Nachdem die Klägerin seit mehreren Jahren durch Nichtabführung ihrer fälligen Steuerschulden die öffentliche Hand schädigt und sich auch durch Vollstreckungsmaßnahmen des Finanzamts nicht beeindrucken lässt (vgl. oben), fällt dies besonders stark ins Gewicht. Es liegt nahe, dass die Klägerin gewillt ist, an ihrer gewerblichen Tätigkeit trotz gewerbeübergreifender Unzuverlässigkeit festzuhalten und ggf. auch in ähnliche oder andere Tätigkeitsbereiche auszuweichen. Fehler in der Ermessensausübung durch das Landratsamt (§ 114 Satz 1 VwGO) sind nicht ersichtlich und wurden auch nicht vorgetragen.
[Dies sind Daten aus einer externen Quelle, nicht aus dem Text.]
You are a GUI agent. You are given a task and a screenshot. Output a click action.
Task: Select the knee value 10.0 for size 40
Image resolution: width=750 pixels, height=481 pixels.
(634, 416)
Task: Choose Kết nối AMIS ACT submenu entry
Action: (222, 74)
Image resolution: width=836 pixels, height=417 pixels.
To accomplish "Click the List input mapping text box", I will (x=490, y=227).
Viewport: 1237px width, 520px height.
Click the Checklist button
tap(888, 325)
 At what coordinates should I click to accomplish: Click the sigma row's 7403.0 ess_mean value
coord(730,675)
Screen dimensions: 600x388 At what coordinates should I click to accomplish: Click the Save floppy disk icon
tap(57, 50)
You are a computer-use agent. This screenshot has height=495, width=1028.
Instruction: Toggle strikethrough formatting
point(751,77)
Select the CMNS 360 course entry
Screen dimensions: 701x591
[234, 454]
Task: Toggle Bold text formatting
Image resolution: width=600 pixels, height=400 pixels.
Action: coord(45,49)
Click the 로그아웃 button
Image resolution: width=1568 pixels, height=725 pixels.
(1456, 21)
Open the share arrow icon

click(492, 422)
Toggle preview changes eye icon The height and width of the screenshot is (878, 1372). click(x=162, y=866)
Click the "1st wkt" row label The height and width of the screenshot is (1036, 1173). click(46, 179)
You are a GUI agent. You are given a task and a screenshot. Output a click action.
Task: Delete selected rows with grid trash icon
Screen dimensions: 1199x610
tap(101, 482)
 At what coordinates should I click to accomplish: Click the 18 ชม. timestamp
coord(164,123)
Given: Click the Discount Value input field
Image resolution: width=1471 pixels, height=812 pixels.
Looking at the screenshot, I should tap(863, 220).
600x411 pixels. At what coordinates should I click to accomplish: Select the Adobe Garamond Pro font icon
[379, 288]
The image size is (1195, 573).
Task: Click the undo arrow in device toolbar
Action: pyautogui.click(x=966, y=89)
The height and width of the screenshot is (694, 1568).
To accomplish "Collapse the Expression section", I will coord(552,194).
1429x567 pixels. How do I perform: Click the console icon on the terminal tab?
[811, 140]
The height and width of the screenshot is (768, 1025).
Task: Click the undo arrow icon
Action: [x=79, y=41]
Das Landratsamt hat die für die gewerbeübergreifende Unzuverlässigkeit der Klägerin sprechenden Gründe wie auch die Wahrscheinlichkeit eines Ausweichens der Klägerin auf andere Betätigungen im Rahmen seiner Ermessensentscheidung rechtsfehlerfrei gewürdigt.
2.3. Gegen die Nebenentscheidungen in Ziffer 2 und Ziffer 3 des Bescheids sind rechtliche Bedenken weder ersichtlich noch dargelegt. Insbesondere durfte das Landratsamt davon ausgehen, dass die Androhung von Zwangsgeld im Hinblick auf die Zahlungsmoral der Klägerin gegenüber der öffentlichen Hand keinen Erfolg verspricht (Art. 34 Satz 1 VwZVG).
3. Mangels Erfolgs war die Klage daher mit der Kostenfolge des § 154 Abs. 1 VwGO abzuweisen.
Der Ausspruch hinsichtlich der vorläufigen Vollstreckbarkeit der Kostenentscheidung ergibt sich aus § 167 VwGO, §§ 708 Nr. 11, 711 ZPO.